Understanding sale-leasebacks and their advantages can help private equity firms strategically manage growth funding, debt maturities and other capital needs.
The advantages of sale-leasebacks
With traditional financing strategies such as mortgages, terms are often shorter and exposed to higher market volatility. Accessing capital can also be time-consuming, a challenge for firms that need to move quickly for acquisition deals. That’s not the case with sale-leasebacks, notes Swann.
“Sale-leasebacks are very flexible,” says Swann. “The processing time can be as short as 30 to 45 days between the initial call and the actual funding. It’s not unusual for us to get a call from a private equity firm saying, ‘We’re closing on a business in 30 days; can you be there to close with us as acquisition financing?’ And that’s something we can do.”
He explains that capital uses also have very few restrictions, with the most common purposes being acquisition financing, dividend payments, and refinancing maturing debt.
Misconceptions about sale-leasebacks
As private equity firms consider sale-leasebacks, questions often linger regarding who qualifies for this type of financing. Many believe that because their real estate is in a secondary or tertiary market, or their asset doesn’t have a huge value, they won’t qualify. But according to Swann, that’s not necessarily true.

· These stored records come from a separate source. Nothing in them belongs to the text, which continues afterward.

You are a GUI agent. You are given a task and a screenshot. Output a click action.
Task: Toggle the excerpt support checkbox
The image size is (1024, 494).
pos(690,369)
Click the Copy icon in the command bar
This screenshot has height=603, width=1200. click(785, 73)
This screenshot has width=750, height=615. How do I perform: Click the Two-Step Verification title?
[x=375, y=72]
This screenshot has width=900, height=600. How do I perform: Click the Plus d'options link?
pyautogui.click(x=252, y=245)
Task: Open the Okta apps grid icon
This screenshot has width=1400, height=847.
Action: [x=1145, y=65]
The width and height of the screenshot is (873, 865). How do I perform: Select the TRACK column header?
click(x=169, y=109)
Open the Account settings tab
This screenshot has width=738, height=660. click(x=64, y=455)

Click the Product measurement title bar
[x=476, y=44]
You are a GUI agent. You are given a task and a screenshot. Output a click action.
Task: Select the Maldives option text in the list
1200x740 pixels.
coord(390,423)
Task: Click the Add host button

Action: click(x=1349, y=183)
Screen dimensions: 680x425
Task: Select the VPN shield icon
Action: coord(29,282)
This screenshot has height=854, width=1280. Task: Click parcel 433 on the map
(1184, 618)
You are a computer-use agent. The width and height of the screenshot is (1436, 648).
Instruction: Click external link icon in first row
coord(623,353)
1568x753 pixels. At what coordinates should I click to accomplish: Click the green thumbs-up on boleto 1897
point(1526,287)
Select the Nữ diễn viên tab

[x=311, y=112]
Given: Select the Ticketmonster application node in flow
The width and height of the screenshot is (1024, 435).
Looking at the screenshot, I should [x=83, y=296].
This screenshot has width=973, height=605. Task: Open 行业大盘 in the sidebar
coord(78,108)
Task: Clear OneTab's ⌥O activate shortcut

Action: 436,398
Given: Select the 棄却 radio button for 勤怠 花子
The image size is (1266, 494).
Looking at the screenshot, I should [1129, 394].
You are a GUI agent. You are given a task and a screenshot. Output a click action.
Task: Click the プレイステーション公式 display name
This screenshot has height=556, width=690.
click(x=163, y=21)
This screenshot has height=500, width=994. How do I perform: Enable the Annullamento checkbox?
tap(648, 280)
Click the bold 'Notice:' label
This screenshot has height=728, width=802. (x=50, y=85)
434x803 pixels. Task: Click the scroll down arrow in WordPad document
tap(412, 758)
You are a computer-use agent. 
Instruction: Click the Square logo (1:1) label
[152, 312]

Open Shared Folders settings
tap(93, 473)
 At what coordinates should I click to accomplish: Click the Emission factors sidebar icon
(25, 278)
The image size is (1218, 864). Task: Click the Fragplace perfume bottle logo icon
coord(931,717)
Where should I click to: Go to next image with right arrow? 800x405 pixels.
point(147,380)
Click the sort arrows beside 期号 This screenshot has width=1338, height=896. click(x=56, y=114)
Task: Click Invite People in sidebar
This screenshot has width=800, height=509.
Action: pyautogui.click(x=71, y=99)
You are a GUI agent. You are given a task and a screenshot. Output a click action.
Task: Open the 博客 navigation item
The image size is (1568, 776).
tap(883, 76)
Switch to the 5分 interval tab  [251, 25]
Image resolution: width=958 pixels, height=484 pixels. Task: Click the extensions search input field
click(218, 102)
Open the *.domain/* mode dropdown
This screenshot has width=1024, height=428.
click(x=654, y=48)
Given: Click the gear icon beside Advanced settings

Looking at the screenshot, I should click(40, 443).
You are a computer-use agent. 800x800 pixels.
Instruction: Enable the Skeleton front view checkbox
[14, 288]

“If you have a specialized manufacturing facility in a small market, you may think it won’t qualify because it’s not a high-quality warehouse in a market like Southern California,” says Swann. “Despite where an asset is located, if it’s profitable and contributing to the bottom line of a business, it could be a great candidate for a sale-leaseback.”
As the market progresses through 2024, Swann expects sale-leaseback activity to continue upward, partly due to M&A activity and its flexibility to tap into capital quickly.
“Every year, sale-leasebacks become a little more accepted in the private equity community as a source of financing,” says W. P. Carey’s Swann. “Ten or 20 years ago, corporate debt was by far the dominant option, but we continue to see an increase in sale-leaseback deals every year.”
Related Topics:
You May Also Like:
Where Will Net Lease Go in 2024?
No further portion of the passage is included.